Что касается Ауэрбаха, то вот несколько строк из статьи без подписи, помещенной в отделе «Смесь» в журнале «Отечественные записки» 1846 года: «Читать эти «сельские повести» с тем, чтобы погружаться в сельскую жизнь, значит то же, что жить в деревне гостем у какого-нибудь хлебосольного барина: дом богатый, парк преогромный, живешь себе в комнатах прекрасно меблированных, катаешься в хорошем экипажа, играешь на фортепьяно, окружен новыми романами и т. д.,— но вот в воскресенье собираются девки перед барским домом, начинаются хороводы, поют слепые певцы, играют мужики... А вы потом скажете: «Мы жили в народе, с народом!» Кто же может противоречить?.. Таковы с некоторой стороны и повести Ауэрбаха.

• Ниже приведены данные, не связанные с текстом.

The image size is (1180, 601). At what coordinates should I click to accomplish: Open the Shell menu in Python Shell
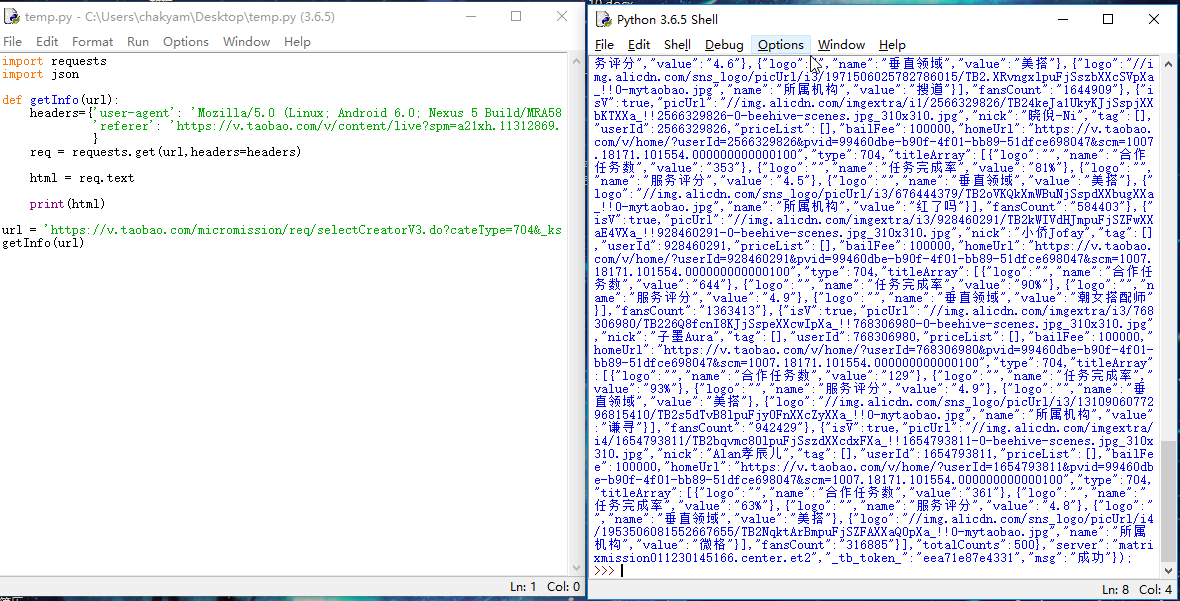[x=677, y=45]
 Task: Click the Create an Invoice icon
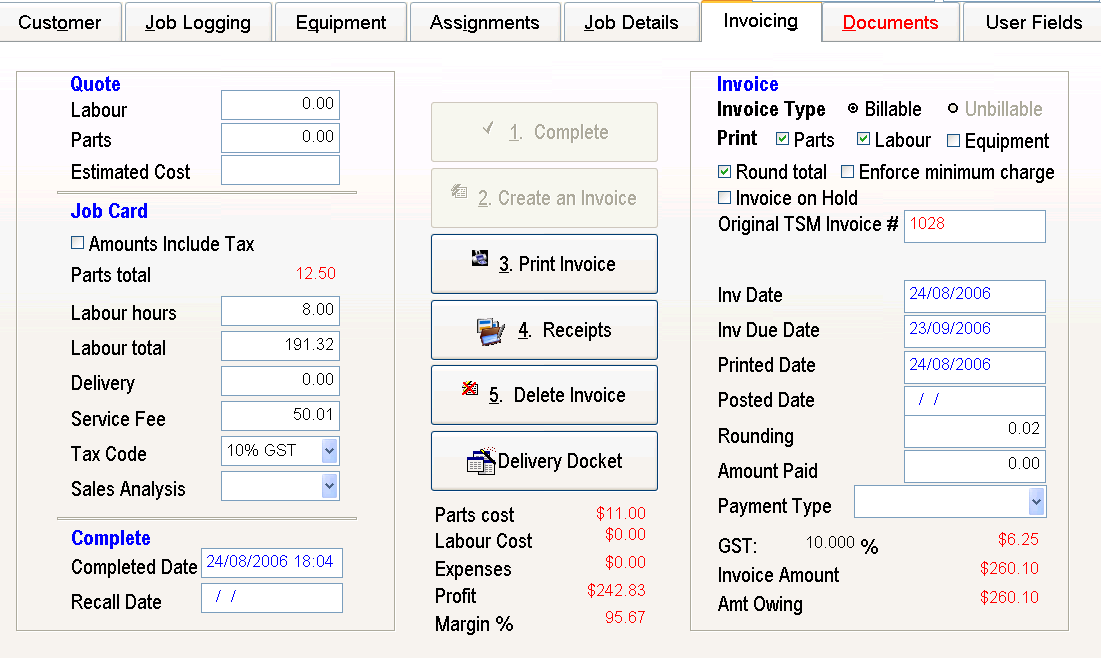(459, 193)
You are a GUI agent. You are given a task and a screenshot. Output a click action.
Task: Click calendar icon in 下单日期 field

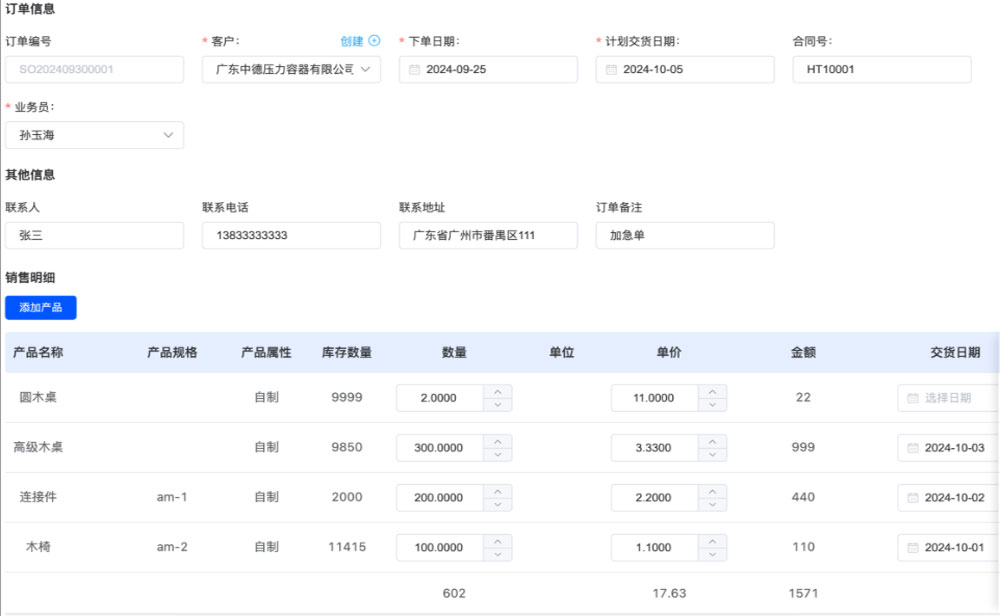415,70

Кажется, жизнь совершенно деревенская; действующие лица — крестьяне; говорят они по-крестьянски,— а все-таки мы с автором живем вне понятий и вседневной жизни крестьян».

Кажется, трудно найти что-либо еще более противоположное тургеневскому показу деревни и крепостного крестьянства, чем то, что содержится в приведенной нами цитате, характеризующей творчество Ауэрбаха, да и сам Тургенев, касаясь художественной манеры немецких писателей, говорит об их «проклятой идеализации действительности». О каком же влиянии этой «проклятой» манеры на него самого можно после этого говорить?

Деревенские повести Жорж Санд, появившиеся в печати в 1846—1848 годах, носили в себе черты, несомненно гораздо более близкие и симпатичные Тургеневу. В них была настоящая любовь к своим деревенским героям, у которых писательница находила и поэтическое восприятие действительности, питаемое в первую очередь природой. «Ведь крестьянин, самый простой и самый наивный,— все-таки художник»,— писала Жорж Санд. Это восприятие поэтической стихии в крестьянстве было родственно и Тургеневу, но, конечно, оно было у него собственным, органическим восприятием, да и вообще подобные вещи писателями друг у друга не заимствуются. Зато общий тон в подаче деревенской действительности у французской писательницы в значительной мере идиллический и скорее противоположен, чем близок, тону Тургенева, вскрывавшего очень остро не «кротость, доверие, дружбу», а саму суровую и исполненную противоречий жизнь. Впрочем, прочтя «Живые мощи», Жорж Санд сама назвала Тургенева своим учителем. Ее деревенские повести были напечатаны раньше «Записок охотника», и теперь она именовала русского писателя «учителем» своим, очевидно, потому, что в его «Записках охотника» как бы намечала какую-то новую творческую дорогу и для себя.

Тургенев вообще был весьма высоко ценим зарубежными писателями. Своим учителем его называли также и Флобер и Мопассан. Это — французы, а вот в исследовании о Шекспире английский критик Франк Гаррис утверждает, что и сам Шекспир «не мог бы изобразить таких людей, как тургеневские Базаров и Марианна». На другого же англичанина, известного романиста Голсуорси, совершенно исключительное впечатление произвел рассказ Тургенева «Муму», где темою, как и в «Записках охотника», были ужасы крепостного права: злодейская расправа крепостницы-барыни с ее крепостным Герасимом, к тому же немым. Голсуорси писал: «Никогда не было в области искусства более потрясающего протеста против жестокой тирании».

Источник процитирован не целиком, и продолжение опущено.